_Problem statement:_ Copy out all of the following records verbatim, line by line.

Dataset excerpt:
————————

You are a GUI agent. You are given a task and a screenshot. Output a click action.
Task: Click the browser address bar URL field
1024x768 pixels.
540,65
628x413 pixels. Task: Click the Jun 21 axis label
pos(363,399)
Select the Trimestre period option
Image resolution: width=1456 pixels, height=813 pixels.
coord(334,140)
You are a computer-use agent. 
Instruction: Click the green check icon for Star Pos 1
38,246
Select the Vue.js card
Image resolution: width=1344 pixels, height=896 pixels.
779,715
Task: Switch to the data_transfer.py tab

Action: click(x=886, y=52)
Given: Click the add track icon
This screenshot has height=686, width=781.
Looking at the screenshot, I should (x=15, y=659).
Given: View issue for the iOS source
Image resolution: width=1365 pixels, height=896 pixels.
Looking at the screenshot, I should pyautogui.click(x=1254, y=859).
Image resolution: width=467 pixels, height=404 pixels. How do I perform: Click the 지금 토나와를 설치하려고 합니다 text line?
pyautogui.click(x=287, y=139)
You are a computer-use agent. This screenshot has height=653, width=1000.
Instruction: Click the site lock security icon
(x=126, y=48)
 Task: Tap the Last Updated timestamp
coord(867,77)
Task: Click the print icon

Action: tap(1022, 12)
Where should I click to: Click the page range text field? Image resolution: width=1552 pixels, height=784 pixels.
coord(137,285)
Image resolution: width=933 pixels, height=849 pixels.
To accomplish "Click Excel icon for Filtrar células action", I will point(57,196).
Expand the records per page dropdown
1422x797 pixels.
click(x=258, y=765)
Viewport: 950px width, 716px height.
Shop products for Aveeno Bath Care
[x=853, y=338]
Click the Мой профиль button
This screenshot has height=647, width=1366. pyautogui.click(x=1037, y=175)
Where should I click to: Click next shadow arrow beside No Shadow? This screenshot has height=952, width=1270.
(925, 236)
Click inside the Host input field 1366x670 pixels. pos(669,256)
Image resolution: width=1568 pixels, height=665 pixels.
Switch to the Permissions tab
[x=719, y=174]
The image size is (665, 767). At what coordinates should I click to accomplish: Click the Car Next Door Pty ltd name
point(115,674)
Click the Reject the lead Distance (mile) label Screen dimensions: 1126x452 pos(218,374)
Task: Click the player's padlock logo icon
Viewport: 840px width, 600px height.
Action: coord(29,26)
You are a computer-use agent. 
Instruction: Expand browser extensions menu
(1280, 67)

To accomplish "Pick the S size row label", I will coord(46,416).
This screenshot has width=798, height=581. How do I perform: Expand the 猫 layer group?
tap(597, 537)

————————

_Answer to the task:_
You are a GUI agent. You are given a task and a screenshot. Output a click action.
Task: Click the browser address bar URL field
1024x768 pixels.
540,65
628x413 pixels. Task: Click the Jun 21 axis label
pos(363,399)
Select the Trimestre period option
Image resolution: width=1456 pixels, height=813 pixels.
coord(334,140)
You are a computer-use agent. 
Instruction: Click the green check icon for Star Pos 1
38,246
Select the Vue.js card
Image resolution: width=1344 pixels, height=896 pixels.
779,715
Task: Switch to the data_transfer.py tab

Action: click(x=886, y=52)
Given: Click the add track icon
This screenshot has height=686, width=781.
Looking at the screenshot, I should (x=15, y=659).
Given: View issue for the iOS source
Image resolution: width=1365 pixels, height=896 pixels.
Looking at the screenshot, I should pyautogui.click(x=1254, y=859).
Image resolution: width=467 pixels, height=404 pixels. How do I perform: Click the 지금 토나와를 설치하려고 합니다 text line?
pyautogui.click(x=287, y=139)
You are a computer-use agent. This screenshot has height=653, width=1000.
Instruction: Click the site lock security icon
(x=126, y=48)
 Task: Tap the Last Updated timestamp
coord(867,77)
Task: Click the print icon

Action: tap(1022, 12)
Where should I click to: Click the page range text field? Image resolution: width=1552 pixels, height=784 pixels.
coord(137,285)
Image resolution: width=933 pixels, height=849 pixels.
To accomplish "Click Excel icon for Filtrar células action", I will point(57,196).
Expand the records per page dropdown
1422x797 pixels.
click(x=258, y=765)
Viewport: 950px width, 716px height.
Shop products for Aveeno Bath Care
[x=853, y=338]
Click the Мой профиль button
This screenshot has height=647, width=1366. pyautogui.click(x=1037, y=175)
Where should I click to: Click next shadow arrow beside No Shadow? This screenshot has height=952, width=1270.
(925, 236)
Click inside the Host input field 1366x670 pixels. pos(669,256)
Image resolution: width=1568 pixels, height=665 pixels.
Switch to the Permissions tab
[x=719, y=174]
The image size is (665, 767). At what coordinates should I click to accomplish: Click the Car Next Door Pty ltd name
point(115,674)
Click the Reject the lead Distance (mile) label Screen dimensions: 1126x452 pos(218,374)
Task: Click the player's padlock logo icon
Viewport: 840px width, 600px height.
Action: coord(29,26)
You are a computer-use agent. 
Instruction: Expand browser extensions menu
(1280, 67)

To accomplish "Pick the S size row label", I will coord(46,416).
This screenshot has width=798, height=581. How do I perform: Expand the 猫 layer group?
tap(597, 537)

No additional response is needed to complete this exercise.